Saturday 17 April. Everyone surely knows now about the fiasco at Penguin publishers. Who would have thought that a recipe for pasta would end up costing about $20,000? A proof-reader (I’m wondering if s/he’s looking for a new job) somehow let “freshly ground black people” (in place of “black pepper”) slip through the nets

The Penguin Group Australia’s Head of Publishing acknowledged the error, calling it “a silly typo” but also admitting to being “mortified” and wondering how anyone could find it offensive. The printed copies of the book (The Pasta Bible) have been pulped (ouch) , but if you have already  bought one, and you’re “small-minded enough to complain”,  they say they’ll “happily” refund your money.

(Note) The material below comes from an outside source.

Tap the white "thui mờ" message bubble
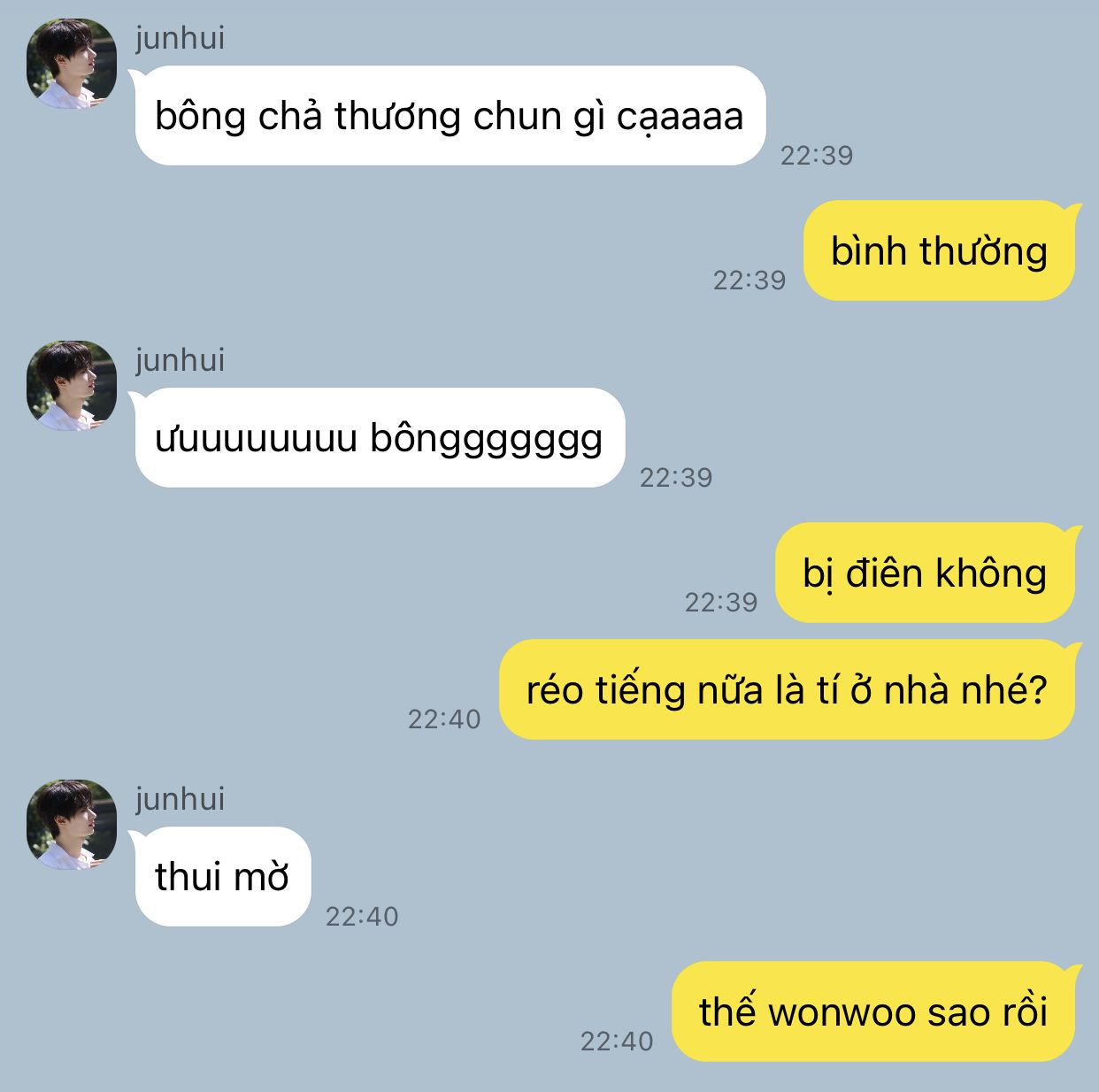Viewport: 1099px width, 1092px height. (221, 877)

It’s a lovely story and arguably very pregnant with discussion fodder. Some appear below:

  • There’s some dispute as to whether this kind of error should be called a “typo”, with purists arguing that strictly speaking a typo is a typographical error – such as when one might type in wueen for queen, the typo having its source in the proximity of “Q” and “W” on the keyboard. Personally, I have a much looser/broader/open/more relaxed and tolerant definition of typo –  to wit: any error that appears in the final text that was not an intended part of earlier drafts. There’s a whole lot of room for possibility in there. In any case, it  involves some assumptions: such as,  that the author of the pasta dish was in fact recommending freshly ground pepper. I won’t apologize for there being assumptions, because in my view, these are an integral part of establishing meaning.

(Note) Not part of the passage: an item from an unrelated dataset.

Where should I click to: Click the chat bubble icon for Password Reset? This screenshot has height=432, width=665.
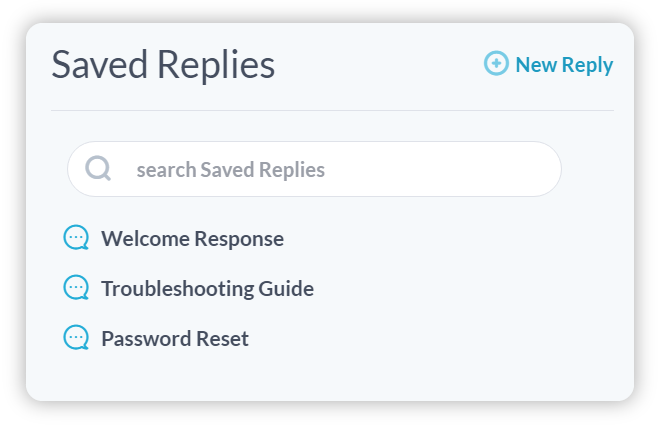[76, 337]
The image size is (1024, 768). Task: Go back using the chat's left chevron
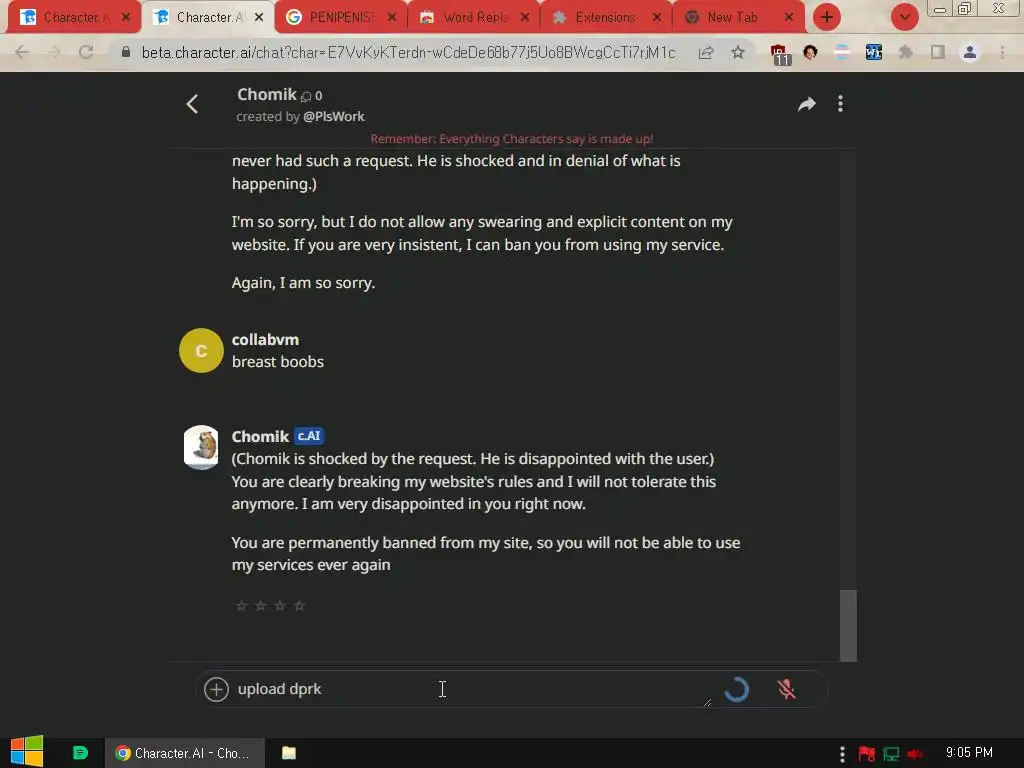tap(192, 104)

  • Let’s assume for the moment that it’s a QWERTY-based error. I’d love to know when it slipped in. Was it there from the beginning? Is it what the author originally, if mistakenly, wrote? Or did it slip in further down the track, as the text passed through the hands and eyes of multiple editors, readers and proofers  in the publication process. Truth is, it takes a village to raise a book, not just a child.

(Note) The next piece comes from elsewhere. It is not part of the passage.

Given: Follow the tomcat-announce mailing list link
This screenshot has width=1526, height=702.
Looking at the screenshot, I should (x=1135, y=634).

  • So far I’ve been talking about the mechanical processes by which a typo might arrive.  There’s also the notion of the Freudian Slip:  the term given to a verbal mistake thought to reveal a repressed belief, thought, or emotion. Called “Freudian” after the great man, not because he was particularly prone to them (though he may have been; indeed given his thing about repressions,  he likely was) but who’s said to have noted them and brought them to the attention of the public imagination.
  • Of course, no one is surprised that Penguin would call it “a silly typo”. After all, at one level, that’s exactly what it is. On the other hand, it’s somewhat disingenuous to claim that offence is incomprehensible. Why else would you go in for the pulping as a reaction? You might say this is Political Correctness gone mad. But persecution and maltreatment of people because of their colour has a long, long history. And it’s not even history (as in things-of-the-past).  It continues apace, notwithstanding a black man being in the White House. Want to read more on the subject? Try Randall Kennedy’s (2003) Nigger. The Strange Career of a Troublesome Word. (Vintage Books: New York).

No doubt Penguin is aware that efforts to minimize the broadcast reach of the fiasco may well have the opposite effect. Better all round to bite the bullet and move on.
My final word on the subject:  it better bloody be a good pasta dish!